The main advantage to RAID 3 is the high Read/Write data transfer rates. The other advantage to this RAID configuration is that independent disk failures don't grind the system to a stop or result in data loss. RAID 3 does have disadvantages though, such as: the transaction rate being slowed by the parity process so that performance is only equivalent to a single disk system at best and the controller to manage this RAID setup is fairly complex, and that it is also very resource intensive and difficult to do as a software solution. In real world implementations of RAID 3 the data is usually striped at the byte size with chunks ranging from 32 - 512 bytes. This large data size allows for high performance but the fact that on every write we have to also write to the parity drive no matter the amount of the data being written, on high I/O systems this can cause a bottleneck in the parity writes queue. With these pros and cons RAID 3 is primarily used for video production, high-end video and image editing, and other uses that require high throughput of data.

RAID 4

RAID 4 can best be described as a mutation of RAID 3. RAID 4 uses the same XOR parity technique as RAID 3 but instead of striping the data byte by byte across the array of disks, in RAID 4 places entire files on a drive and creates the parity information on a sector-by-sector basis.
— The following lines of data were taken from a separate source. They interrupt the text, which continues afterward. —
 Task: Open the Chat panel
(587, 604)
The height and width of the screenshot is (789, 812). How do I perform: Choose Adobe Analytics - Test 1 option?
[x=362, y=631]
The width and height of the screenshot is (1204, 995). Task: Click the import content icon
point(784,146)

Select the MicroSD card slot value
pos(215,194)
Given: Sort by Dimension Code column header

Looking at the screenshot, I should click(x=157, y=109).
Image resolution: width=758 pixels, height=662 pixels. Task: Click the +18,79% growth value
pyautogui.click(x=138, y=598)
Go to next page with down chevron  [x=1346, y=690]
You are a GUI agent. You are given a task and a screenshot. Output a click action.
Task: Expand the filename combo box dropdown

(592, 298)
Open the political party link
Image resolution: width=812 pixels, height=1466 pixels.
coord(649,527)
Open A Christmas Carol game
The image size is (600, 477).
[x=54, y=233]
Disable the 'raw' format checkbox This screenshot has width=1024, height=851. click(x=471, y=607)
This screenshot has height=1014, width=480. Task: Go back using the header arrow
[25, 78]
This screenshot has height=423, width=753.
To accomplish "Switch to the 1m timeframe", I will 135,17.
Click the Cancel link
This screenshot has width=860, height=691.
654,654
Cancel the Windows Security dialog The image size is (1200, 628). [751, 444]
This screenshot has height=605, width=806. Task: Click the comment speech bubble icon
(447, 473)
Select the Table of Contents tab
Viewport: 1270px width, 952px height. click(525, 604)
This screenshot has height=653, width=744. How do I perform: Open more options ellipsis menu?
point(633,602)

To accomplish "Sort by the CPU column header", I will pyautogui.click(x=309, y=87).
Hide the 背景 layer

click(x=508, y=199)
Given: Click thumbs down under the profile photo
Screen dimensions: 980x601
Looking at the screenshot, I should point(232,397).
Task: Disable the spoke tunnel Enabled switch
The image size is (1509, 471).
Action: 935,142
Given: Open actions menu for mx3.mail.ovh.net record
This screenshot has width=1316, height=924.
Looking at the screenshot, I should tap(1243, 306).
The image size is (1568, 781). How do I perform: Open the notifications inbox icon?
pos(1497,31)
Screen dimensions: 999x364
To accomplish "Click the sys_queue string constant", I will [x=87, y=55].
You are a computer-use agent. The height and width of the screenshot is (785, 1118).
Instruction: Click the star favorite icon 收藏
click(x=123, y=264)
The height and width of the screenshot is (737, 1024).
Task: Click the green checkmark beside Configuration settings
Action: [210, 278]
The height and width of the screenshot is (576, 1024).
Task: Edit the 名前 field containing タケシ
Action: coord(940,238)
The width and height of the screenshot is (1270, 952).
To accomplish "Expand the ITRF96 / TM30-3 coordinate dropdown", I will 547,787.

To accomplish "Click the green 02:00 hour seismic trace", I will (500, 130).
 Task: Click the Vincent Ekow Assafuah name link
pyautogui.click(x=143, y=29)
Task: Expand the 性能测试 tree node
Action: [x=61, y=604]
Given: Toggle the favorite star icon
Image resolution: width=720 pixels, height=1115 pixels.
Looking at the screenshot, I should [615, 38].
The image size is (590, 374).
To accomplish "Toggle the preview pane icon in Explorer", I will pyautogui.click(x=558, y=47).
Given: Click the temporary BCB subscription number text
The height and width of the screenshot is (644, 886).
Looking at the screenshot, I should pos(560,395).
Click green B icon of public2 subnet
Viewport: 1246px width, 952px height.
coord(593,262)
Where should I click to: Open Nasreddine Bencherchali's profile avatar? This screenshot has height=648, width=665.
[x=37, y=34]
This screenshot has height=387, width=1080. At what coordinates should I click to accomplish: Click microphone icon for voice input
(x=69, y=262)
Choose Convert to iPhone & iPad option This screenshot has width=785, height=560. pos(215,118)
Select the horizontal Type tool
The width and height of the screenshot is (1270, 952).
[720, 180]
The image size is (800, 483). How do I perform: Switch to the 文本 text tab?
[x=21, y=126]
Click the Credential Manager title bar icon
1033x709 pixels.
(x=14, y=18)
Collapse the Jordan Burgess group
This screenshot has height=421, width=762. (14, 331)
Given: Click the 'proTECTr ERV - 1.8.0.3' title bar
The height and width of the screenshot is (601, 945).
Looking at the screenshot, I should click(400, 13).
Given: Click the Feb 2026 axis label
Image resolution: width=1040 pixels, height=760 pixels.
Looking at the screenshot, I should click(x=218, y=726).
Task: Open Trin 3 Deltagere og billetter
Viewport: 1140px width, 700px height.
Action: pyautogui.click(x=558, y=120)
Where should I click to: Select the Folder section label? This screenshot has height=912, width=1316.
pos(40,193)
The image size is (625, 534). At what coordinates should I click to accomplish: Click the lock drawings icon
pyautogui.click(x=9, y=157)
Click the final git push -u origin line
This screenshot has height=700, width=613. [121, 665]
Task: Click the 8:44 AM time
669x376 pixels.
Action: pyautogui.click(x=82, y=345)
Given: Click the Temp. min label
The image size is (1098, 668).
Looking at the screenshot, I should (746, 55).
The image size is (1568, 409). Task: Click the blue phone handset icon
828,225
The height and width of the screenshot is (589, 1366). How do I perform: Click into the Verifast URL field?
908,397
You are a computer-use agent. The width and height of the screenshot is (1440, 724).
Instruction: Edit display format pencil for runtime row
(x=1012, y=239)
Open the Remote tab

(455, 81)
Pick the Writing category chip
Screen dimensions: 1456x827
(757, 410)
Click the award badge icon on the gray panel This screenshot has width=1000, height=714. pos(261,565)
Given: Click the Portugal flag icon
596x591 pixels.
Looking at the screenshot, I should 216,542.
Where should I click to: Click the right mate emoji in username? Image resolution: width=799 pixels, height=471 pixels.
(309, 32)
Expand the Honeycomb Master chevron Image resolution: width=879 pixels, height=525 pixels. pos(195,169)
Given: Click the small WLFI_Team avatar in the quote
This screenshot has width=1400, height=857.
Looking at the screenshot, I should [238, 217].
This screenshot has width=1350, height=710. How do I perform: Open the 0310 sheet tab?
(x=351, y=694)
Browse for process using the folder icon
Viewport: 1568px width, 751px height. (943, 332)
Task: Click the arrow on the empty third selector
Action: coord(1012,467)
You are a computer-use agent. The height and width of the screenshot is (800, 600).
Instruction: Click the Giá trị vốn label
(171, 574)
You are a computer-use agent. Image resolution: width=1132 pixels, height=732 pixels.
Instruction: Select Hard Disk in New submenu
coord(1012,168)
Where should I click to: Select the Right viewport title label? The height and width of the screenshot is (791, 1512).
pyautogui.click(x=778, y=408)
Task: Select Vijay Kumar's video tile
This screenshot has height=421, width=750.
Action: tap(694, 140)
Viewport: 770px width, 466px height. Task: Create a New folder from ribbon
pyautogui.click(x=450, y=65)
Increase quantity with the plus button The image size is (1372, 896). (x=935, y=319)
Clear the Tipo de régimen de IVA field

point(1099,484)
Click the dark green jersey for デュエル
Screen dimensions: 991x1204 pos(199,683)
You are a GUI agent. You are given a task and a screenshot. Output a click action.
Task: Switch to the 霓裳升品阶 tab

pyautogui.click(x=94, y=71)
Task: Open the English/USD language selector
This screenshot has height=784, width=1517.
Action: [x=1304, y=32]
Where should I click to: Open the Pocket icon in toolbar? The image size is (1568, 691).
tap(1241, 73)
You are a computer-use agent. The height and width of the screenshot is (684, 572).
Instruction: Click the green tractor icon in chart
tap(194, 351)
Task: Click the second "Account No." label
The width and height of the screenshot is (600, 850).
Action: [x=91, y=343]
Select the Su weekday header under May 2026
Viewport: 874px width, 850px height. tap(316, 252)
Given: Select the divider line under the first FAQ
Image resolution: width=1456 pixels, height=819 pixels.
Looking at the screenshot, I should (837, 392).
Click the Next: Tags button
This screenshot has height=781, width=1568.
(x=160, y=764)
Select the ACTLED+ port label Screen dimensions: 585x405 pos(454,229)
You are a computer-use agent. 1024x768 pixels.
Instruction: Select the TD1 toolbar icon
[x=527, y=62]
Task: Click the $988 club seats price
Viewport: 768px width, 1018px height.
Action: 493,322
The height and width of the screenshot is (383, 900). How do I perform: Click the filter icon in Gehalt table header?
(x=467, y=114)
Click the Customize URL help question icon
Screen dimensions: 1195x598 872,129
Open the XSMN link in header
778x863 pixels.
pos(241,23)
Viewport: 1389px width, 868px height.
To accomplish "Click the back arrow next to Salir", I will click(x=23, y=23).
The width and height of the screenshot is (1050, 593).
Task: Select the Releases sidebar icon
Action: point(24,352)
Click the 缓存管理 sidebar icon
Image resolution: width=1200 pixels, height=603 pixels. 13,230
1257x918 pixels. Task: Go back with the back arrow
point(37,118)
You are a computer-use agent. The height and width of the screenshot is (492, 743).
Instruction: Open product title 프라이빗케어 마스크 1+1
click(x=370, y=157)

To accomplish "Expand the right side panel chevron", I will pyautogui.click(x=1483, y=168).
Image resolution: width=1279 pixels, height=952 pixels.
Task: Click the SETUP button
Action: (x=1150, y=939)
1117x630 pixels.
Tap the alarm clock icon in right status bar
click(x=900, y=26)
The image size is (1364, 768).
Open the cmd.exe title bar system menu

Figure 2 - RAID 3 vs. RAID 4

This method has one huge advantage over RAID 3, an extremely high read rate while have consistency in that data. This high read rate is achieved since you can read multiple files at once. The down side to this high read rate is that writing is quite slow since parity data has to be written whenever anything is written since any time a file is changed on one of the drives you have to record new parity data for all of the data blocks the file takes up. But while this is a bottleneck if your system does a lot of writing, it is a huge benefit if the system is mainly used for reading, like say a web server or similar system where you do substantially more reading than writing.

RAID 4 has several disadvantages that over shadow this huge advantage, namely: the extremely complex controller, the previously mentioned low write speeds, and data recovery in inefficient in event of a disc failure. The bottlenecks of RAID 4 can't be overlooked in most situations and we are forced to consider a different RAID configuration such as RAID 5.